A mirror in the face of America
The Independant (Royaume-Uni)

[AUTEUR] [Colin L. Powell] est secrétaire d’État des États-Unis. Il a été assistant aux affaires de sécurité nationale du président Reagan (1987-1989) et chef d’état-major de l’armée états-unienne (1989-1993) sous la présidence de George Herbert Walker Bush. En outre, M. Powell préside une association d’insertion particulièrement attentive au sort des jeunes noirs, America’s Promise. Cette tribune est adaptée d’un discours en l’honneur de Martin Luther King diffusé sur la chaîne de télévision NBC.

[RESUME] Je n’étais pas aux États-Unis quand le Dr. King a prononcé son célèbre discours, car j’étais au Vietnam depuis huit mois. Je n’ai même pas été informé à l’époque de ce qui avait été dit. Il a pourtant une grande importance pour moi, car au même moment ma femme et mon fils vivaient dans l’Alabama, lieu de violence raciale contre ceux qui osaient demander leurs droits et leur liberté.
Pendant 80 ans, la Constitution n’avait aucun sens pour les noirs et la guerre civile n’a finalement pas fait beaucoup évoluer la situation pour eux. Il a fallu attendre un siècle pour que le travail reprenne et que Martin Luther King mette un miroir en face de l’Amérique en diffusant un message de réconciliation pour tous les enfants de Dieu, blancs ou noirs.

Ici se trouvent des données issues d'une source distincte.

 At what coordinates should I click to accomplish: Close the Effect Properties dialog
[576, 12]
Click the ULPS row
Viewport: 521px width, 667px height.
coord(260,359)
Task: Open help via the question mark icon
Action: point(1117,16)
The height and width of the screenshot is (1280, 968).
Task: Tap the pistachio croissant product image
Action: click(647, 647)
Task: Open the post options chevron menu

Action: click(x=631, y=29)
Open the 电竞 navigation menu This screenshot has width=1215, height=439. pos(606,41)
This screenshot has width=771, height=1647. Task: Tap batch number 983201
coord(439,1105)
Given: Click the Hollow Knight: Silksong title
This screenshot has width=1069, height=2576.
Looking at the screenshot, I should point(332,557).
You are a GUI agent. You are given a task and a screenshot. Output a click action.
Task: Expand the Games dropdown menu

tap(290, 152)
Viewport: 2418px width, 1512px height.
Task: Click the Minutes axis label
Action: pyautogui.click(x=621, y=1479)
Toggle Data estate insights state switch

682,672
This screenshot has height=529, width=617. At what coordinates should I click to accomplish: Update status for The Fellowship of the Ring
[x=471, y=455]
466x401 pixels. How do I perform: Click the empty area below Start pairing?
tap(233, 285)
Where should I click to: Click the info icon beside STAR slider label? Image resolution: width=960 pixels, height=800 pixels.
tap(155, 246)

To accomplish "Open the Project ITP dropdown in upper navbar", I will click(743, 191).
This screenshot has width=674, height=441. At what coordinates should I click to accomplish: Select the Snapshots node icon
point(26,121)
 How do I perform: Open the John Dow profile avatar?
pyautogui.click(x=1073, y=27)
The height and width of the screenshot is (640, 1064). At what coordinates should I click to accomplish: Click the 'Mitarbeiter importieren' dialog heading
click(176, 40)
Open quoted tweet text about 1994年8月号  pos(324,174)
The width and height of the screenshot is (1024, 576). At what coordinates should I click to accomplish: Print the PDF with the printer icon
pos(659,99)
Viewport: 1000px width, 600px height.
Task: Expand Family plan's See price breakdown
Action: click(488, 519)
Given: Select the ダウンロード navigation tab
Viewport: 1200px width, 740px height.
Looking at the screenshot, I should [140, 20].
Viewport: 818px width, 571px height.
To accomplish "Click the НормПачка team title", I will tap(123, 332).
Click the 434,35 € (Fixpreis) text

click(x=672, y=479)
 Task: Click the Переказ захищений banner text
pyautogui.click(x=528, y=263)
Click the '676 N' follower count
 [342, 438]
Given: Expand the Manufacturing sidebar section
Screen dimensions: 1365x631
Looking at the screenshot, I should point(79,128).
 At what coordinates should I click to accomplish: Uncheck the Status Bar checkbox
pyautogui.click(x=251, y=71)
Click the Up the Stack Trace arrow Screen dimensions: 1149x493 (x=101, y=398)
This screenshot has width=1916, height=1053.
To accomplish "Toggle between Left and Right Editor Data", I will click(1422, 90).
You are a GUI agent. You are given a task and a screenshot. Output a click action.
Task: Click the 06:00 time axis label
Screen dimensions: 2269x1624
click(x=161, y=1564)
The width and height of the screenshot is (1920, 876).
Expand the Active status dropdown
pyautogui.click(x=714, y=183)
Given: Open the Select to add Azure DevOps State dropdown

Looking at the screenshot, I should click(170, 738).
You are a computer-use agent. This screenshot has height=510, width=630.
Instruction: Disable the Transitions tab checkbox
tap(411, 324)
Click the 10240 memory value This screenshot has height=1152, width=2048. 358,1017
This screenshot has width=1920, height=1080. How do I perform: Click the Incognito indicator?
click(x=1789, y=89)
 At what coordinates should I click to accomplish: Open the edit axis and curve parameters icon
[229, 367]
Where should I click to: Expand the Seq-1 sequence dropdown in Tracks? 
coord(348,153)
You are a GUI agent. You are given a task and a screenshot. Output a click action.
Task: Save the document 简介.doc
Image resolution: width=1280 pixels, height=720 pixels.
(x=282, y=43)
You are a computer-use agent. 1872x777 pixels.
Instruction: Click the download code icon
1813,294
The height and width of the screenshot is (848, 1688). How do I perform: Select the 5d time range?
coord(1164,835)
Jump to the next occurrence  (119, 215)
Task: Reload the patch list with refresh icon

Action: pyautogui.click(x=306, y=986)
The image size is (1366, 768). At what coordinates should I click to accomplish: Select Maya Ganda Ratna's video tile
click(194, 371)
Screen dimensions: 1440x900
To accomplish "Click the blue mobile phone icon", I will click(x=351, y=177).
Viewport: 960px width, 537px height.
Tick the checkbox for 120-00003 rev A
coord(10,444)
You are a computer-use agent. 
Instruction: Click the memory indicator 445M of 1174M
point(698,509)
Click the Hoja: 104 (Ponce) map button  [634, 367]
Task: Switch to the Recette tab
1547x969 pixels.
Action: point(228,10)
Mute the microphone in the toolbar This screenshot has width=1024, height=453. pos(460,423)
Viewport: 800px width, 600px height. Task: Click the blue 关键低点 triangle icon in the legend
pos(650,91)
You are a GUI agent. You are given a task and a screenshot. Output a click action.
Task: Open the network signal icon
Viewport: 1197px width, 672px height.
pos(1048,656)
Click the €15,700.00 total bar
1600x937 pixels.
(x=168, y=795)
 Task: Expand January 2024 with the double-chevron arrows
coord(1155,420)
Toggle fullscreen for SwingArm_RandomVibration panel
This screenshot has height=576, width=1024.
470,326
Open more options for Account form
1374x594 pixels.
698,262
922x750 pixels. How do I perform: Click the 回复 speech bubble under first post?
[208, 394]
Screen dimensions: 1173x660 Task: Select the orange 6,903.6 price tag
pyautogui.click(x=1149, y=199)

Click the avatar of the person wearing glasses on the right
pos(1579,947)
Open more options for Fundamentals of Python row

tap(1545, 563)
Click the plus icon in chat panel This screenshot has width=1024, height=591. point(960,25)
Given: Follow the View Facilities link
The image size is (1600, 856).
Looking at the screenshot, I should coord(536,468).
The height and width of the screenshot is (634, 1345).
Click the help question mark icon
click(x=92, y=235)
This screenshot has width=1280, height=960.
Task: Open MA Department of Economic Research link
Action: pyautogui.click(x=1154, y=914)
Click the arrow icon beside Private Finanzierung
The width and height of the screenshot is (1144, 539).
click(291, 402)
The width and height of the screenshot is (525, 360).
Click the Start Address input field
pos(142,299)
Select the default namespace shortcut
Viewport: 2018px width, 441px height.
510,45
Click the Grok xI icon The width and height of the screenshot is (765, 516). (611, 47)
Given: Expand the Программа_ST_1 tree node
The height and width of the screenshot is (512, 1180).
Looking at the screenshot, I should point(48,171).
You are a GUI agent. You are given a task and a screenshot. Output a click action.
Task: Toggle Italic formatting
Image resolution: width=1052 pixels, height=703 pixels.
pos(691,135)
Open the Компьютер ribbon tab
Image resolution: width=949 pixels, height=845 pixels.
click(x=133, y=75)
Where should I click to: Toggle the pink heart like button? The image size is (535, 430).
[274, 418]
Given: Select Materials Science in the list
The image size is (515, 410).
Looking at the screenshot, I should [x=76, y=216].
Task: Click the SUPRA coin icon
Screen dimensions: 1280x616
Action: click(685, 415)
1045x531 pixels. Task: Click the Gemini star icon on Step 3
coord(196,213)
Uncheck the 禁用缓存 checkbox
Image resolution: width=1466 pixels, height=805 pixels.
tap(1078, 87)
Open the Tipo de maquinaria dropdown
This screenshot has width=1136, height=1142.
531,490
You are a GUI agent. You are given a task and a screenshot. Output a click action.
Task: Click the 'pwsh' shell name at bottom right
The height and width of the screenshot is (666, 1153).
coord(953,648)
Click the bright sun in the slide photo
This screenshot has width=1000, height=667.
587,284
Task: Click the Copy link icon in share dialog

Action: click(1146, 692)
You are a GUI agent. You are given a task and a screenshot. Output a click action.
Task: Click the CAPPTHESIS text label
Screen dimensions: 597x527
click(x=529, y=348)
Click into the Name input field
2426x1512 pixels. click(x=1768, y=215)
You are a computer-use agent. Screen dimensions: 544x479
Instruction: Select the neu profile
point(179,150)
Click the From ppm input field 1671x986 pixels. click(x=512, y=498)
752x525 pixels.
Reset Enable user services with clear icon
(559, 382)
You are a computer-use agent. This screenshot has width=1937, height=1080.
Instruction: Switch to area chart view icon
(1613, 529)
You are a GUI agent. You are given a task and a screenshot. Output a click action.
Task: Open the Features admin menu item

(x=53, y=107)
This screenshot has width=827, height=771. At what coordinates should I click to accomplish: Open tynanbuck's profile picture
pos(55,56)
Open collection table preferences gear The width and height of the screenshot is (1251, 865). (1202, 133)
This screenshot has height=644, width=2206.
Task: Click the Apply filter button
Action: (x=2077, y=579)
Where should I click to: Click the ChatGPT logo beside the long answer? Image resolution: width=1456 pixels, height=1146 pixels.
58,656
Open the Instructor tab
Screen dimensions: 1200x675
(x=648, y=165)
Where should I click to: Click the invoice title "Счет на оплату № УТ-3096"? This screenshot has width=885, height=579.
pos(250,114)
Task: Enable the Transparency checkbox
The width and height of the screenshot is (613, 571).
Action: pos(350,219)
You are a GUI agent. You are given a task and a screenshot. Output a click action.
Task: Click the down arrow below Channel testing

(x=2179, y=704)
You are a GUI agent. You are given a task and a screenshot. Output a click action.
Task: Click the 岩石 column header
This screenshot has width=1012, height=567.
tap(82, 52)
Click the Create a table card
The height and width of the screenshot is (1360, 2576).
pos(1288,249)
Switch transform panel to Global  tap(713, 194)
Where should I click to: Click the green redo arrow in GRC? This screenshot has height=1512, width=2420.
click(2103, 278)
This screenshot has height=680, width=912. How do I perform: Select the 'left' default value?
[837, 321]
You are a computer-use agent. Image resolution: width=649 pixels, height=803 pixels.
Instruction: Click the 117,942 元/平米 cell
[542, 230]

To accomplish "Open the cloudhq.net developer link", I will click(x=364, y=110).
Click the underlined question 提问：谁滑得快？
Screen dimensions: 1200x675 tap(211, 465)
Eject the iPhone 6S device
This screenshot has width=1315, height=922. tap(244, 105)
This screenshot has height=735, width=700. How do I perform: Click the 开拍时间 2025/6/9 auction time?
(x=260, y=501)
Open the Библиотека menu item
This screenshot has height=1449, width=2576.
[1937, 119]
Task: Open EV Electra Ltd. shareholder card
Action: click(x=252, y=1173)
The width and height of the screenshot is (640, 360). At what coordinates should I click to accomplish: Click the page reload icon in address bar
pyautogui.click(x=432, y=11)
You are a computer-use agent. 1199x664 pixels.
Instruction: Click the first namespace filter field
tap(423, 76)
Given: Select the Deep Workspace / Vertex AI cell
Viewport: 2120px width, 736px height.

Nous avons fait beaucoup en 40 ans et aujourd’hui je suis secrétaire d’État, moi, un homme noir. Malheureusement, aujourd’hui, il y a encore beaucoup de jeunes hommes et femmes noirs qui ne peuvent approcher de la réalité de ce rêve et c’est pour cela que nous devons nous tourner à nouveau vers les objectifs du Dr. King et des pères fondateurs.